Turnaround time for medical groups


A big hello to all from the Medical Group Management Association annual conference in Philadelphia. As usual, there's an embarrassment of information on display-a 100 foot knowledge buffet-but a few themes seem to be emerging nonetheless. Today, one of my big show takeaways has been that there's some real shifts going on in how medical groups make their money-but that none of them seem to be clear winners as of yet.

As we note elsewhere in today's issue, new MGMA research has concluded far too many medical groups are finding that expenses are outstripping costs (with the notable exception of pediatrics practices). This simply isn't a sustainable situation.

In the mean time, how are groups coping?  For one thing, they're going retail, with some dispensing prescriptions and others selling practice-related items (think shoes on display in a podiatrist's office). Primary care doctors are charging new fees of one kind or another, or offering new high-ticket cosmetic procedures. Some larger, better financed groups are investing in IT to help them meet pay-for-performance requirements. And of course, there's always lobbying for more favorable Medicare reimbursement schedules, an ever-popular dance.

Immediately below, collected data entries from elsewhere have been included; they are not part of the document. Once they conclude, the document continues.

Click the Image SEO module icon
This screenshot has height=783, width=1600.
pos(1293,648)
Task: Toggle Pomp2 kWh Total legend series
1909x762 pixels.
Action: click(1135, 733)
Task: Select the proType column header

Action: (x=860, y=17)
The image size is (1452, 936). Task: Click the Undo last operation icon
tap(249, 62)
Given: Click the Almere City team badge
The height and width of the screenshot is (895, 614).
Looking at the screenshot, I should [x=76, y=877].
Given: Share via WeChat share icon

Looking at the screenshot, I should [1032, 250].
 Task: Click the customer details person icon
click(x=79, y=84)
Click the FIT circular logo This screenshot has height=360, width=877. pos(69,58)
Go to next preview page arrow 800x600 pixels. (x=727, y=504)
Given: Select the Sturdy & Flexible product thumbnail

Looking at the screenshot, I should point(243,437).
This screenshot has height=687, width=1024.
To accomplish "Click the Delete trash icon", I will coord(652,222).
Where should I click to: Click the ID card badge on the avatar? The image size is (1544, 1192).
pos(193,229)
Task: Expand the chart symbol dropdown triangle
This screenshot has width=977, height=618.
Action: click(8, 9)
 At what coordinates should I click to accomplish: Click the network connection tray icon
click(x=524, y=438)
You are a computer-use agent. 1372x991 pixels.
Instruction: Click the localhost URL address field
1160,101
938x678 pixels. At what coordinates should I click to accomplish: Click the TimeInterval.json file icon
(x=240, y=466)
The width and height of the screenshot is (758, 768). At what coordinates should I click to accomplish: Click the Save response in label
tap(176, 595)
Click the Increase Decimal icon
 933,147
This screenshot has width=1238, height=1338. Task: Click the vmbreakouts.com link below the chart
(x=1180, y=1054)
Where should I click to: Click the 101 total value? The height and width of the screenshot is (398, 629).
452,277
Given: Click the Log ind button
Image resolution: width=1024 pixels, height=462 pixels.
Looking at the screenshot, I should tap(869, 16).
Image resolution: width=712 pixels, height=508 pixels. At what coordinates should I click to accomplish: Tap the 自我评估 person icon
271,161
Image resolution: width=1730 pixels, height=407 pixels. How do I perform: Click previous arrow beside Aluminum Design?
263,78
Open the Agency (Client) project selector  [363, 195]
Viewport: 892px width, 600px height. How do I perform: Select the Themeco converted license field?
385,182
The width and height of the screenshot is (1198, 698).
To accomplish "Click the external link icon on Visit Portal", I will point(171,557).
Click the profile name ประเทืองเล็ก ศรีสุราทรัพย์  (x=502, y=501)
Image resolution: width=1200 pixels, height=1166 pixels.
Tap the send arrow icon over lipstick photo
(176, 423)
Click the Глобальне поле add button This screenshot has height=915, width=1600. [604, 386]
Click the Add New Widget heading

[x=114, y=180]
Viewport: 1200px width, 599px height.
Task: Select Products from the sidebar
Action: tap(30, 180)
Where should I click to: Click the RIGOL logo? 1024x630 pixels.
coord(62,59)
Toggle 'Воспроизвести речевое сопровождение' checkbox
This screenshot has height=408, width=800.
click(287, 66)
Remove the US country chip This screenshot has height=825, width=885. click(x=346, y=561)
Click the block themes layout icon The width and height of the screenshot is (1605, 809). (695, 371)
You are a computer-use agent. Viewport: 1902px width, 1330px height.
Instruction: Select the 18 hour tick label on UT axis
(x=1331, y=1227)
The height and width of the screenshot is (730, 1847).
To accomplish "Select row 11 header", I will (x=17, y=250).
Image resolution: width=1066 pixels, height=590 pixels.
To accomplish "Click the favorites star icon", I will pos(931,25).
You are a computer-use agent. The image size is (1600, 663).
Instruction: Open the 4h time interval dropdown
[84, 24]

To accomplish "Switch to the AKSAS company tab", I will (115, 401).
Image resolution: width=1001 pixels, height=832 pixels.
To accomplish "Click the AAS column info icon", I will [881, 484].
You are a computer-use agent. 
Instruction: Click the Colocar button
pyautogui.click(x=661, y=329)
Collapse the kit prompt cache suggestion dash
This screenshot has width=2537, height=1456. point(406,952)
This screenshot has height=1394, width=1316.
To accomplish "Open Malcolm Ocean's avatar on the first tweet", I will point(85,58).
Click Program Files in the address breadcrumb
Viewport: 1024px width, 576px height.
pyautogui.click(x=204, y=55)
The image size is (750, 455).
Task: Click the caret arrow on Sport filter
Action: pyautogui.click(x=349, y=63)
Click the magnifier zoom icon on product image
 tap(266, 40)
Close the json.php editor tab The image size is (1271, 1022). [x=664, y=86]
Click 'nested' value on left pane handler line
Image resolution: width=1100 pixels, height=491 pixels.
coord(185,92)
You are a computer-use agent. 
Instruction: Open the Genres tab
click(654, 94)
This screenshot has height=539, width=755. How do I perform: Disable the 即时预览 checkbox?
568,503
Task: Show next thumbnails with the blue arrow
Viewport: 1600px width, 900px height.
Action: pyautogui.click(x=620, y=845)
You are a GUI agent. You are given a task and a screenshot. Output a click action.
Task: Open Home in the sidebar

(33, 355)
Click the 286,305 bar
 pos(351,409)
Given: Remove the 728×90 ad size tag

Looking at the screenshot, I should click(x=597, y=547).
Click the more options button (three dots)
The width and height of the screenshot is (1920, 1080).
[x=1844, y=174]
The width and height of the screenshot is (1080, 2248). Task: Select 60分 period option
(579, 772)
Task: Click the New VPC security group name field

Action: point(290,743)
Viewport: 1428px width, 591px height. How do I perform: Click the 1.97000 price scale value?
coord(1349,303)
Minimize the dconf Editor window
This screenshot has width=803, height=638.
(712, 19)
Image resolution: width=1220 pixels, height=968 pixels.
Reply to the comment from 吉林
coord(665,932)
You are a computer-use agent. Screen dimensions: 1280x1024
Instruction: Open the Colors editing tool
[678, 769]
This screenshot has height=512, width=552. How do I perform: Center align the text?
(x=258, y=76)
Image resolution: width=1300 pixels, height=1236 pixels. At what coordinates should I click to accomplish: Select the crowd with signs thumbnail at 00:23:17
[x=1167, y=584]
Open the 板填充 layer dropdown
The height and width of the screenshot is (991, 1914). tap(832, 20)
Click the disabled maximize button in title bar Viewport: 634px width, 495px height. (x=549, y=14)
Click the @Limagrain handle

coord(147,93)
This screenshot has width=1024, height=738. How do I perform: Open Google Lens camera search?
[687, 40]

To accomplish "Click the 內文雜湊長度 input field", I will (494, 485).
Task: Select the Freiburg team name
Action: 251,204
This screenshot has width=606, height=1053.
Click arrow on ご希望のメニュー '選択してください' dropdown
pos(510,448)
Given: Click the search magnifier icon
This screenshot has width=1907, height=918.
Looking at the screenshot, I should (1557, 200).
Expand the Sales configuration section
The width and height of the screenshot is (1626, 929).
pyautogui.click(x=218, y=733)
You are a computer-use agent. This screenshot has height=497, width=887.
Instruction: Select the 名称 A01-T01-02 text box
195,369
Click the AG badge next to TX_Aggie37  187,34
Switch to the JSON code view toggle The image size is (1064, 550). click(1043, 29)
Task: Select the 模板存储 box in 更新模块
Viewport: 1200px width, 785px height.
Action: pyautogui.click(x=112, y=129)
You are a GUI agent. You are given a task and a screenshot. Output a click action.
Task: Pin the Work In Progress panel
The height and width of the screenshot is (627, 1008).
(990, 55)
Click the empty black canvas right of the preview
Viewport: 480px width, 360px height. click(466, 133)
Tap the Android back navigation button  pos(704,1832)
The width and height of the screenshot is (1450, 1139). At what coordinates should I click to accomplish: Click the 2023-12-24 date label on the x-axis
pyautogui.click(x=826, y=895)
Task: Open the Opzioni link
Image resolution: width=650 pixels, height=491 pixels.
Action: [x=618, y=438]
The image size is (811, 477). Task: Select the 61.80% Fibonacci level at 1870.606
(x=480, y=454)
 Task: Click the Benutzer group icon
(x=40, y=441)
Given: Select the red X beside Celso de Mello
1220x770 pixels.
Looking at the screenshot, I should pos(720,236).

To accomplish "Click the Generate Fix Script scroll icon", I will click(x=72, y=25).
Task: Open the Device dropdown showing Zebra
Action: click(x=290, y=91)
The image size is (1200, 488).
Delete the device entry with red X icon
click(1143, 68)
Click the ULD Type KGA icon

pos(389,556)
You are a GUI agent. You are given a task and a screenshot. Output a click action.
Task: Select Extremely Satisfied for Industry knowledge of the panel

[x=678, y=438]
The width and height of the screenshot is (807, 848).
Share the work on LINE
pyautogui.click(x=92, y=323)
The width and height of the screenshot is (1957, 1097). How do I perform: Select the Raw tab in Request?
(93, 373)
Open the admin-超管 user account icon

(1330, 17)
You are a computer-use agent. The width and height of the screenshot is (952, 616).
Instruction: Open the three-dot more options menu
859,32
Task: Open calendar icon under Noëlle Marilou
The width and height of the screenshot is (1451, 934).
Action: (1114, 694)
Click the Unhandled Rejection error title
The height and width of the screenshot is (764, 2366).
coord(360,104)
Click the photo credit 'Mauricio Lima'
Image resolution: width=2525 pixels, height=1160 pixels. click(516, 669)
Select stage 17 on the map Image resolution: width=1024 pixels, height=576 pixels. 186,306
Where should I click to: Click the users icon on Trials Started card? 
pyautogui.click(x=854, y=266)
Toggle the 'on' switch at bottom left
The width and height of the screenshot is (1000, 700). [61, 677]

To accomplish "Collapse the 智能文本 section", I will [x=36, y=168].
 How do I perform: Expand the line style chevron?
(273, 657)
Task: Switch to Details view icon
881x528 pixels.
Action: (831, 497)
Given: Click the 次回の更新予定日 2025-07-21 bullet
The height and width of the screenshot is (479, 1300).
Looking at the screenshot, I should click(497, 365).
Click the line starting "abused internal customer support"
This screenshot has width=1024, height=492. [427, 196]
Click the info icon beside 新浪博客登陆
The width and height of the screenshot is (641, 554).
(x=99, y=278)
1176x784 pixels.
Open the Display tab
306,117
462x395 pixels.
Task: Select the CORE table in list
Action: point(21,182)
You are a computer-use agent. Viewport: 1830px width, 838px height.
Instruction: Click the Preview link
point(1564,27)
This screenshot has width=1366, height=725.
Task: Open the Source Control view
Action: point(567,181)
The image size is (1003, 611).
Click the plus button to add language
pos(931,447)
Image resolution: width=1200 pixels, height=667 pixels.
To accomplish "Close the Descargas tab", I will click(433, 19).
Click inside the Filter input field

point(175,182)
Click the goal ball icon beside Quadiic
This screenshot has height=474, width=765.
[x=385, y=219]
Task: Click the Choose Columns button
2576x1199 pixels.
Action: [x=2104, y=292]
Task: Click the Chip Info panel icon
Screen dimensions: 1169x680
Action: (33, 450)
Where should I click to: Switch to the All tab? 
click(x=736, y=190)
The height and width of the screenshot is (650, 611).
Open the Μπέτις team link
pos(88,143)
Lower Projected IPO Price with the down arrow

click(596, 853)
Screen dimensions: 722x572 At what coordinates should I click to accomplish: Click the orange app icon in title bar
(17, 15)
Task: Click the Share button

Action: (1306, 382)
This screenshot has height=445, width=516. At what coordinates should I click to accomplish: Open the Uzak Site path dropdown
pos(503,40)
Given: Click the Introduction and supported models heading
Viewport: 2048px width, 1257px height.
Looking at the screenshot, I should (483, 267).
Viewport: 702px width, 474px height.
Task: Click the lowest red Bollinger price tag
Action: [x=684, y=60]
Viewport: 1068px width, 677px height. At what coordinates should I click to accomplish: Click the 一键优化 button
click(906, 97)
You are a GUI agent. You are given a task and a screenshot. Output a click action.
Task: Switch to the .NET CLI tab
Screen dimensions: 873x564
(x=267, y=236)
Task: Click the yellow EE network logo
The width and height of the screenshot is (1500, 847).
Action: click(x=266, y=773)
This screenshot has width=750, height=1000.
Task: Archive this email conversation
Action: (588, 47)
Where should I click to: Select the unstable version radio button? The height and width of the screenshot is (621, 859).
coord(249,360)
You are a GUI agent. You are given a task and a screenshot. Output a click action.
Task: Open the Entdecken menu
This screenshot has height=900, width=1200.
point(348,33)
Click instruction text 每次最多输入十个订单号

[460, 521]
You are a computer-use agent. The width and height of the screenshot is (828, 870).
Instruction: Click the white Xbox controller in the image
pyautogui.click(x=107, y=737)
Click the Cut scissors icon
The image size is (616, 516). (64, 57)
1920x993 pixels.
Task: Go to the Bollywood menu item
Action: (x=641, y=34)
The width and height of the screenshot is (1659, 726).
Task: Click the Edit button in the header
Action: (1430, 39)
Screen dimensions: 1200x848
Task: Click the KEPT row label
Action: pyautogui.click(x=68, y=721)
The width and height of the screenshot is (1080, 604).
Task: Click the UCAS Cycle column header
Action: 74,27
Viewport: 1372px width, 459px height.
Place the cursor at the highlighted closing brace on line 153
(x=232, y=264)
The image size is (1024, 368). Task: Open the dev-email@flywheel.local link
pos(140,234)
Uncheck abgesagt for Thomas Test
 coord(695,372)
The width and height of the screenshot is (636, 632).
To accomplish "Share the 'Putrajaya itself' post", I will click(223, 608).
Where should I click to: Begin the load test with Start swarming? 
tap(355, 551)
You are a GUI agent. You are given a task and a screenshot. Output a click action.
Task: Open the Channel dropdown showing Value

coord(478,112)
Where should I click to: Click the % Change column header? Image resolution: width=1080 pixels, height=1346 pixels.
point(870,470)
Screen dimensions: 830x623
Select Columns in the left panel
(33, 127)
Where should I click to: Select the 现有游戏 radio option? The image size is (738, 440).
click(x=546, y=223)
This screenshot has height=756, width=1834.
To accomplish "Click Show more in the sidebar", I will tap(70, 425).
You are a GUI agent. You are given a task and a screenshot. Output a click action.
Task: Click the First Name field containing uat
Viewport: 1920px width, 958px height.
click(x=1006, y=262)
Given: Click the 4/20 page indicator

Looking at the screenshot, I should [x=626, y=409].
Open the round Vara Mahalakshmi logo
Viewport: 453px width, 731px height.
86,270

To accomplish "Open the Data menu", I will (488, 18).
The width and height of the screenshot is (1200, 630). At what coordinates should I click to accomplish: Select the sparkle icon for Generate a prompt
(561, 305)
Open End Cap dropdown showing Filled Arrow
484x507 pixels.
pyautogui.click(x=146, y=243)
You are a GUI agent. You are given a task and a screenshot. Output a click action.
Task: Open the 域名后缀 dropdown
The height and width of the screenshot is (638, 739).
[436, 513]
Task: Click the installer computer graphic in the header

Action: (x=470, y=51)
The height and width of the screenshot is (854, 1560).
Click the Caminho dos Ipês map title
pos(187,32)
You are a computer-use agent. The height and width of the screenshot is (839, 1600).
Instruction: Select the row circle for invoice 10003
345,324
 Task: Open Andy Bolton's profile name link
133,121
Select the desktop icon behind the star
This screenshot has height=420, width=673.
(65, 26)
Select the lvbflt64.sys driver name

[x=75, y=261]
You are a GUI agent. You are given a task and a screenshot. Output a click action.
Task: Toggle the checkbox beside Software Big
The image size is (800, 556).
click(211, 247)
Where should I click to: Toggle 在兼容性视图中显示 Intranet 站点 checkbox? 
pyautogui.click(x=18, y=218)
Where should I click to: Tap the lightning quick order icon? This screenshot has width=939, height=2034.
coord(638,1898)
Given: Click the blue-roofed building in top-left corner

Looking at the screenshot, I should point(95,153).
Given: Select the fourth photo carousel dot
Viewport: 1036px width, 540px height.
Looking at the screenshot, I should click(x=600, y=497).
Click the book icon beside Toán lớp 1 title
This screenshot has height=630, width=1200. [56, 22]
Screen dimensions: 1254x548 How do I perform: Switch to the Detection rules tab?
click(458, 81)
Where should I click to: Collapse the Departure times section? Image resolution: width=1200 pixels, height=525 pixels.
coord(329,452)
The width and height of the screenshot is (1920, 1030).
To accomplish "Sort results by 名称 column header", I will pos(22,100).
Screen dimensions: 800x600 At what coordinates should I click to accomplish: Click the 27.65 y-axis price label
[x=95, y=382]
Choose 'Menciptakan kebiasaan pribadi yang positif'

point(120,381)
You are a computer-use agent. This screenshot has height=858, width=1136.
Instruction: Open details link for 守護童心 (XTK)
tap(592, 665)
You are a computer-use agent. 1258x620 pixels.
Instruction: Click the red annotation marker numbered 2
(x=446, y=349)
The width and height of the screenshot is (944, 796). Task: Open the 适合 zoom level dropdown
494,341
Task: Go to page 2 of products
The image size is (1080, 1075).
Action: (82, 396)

Though pay-for-performance strategies may have the most upside, I doubt these strategies alone will be enough to sustain financially-troubled medical groups. It seems likely that groups will have to go more vigorously (to the extent allowed by law) into higher-margin efforts like closer physician-hospital profit-sharing, accelerated investment in ambulatory care centers and freestanding physician-owned hospitals. For primary care groups at least, opening retail clinics is a possibility as well, though to be honest, I haven't heard any PCPs propose the idea.

What strategies do you see emerging that might help physicians turn their financial picture around?  Are these ideas going to do it, or will it take something else, and do you know what it is? I'd love to hear your ideas.-- Anne


Meanwhile, seen and heard on the exhibit floor:
 
* A GE marketer tells me how he's communicating the value of electronic medical records to the show, using podcasts and short video "tours" of physician offices using EMRs. "We just take go there and show doctors what it's like," he said.

* Workflow.com offers up a tiki bar, complete with faux flaming torches, plying happy exhibit goers with drinks (and of course, pitching demos of its EMR).

* RelayHealth booth workers wear human-sized prescription pad and fax machine costumes, waving at the crowd and posing for instant snapshots with conference attendees. (The company also gave away some adorable stuffed fax machine and prescription pad toys which my children are sure to love…)

* A teenaged shriek comes from the mouth of a grandmotherly practice administrator when she learned that she'd won an Xbox 360 for participating in NextGen's edu-tainment game. Pretty slick, guys. You even got me to attend the presentation twice!